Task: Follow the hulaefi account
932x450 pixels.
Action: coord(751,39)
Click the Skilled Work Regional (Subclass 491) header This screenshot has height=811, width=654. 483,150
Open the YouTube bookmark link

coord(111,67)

::::

* **Your task**
I need each of the entries above printed again exactly.

* **Answer to this task**
Task: Follow the hulaefi account
932x450 pixels.
Action: coord(751,39)
Click the Skilled Work Regional (Subclass 491) header This screenshot has height=811, width=654. 483,150
Open the YouTube bookmark link

coord(111,67)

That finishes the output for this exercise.